### INFORMATION GIVEN

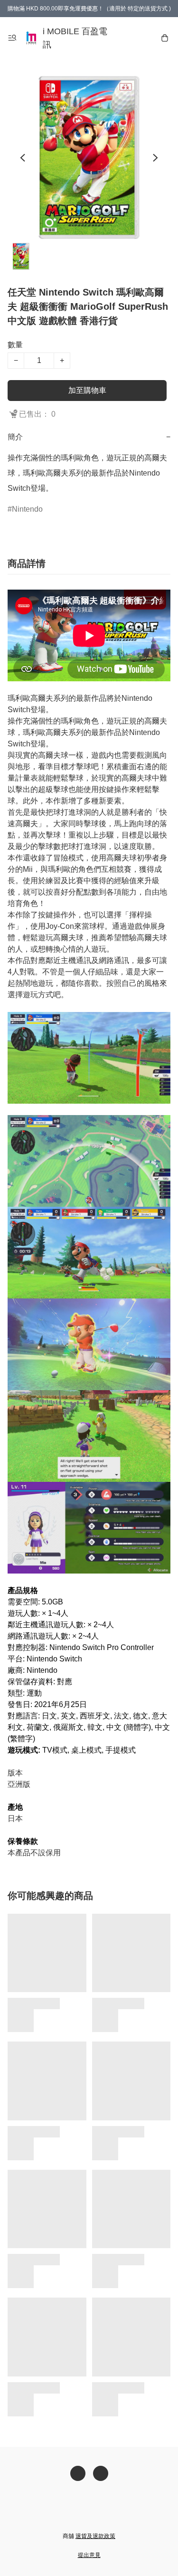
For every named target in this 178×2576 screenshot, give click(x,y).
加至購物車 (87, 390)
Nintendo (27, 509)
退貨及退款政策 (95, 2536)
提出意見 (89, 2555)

######

TASK DESCRIPTION:
In the reply, each line of the data must appear exactly as written, and no picture may appear.

YOUR RESPONSE:
For every named target in this 178×2576 screenshot, give click(x,y).
加至購物車 (87, 390)
Nintendo (27, 509)
退貨及退款政策 (95, 2536)
提出意見 (89, 2555)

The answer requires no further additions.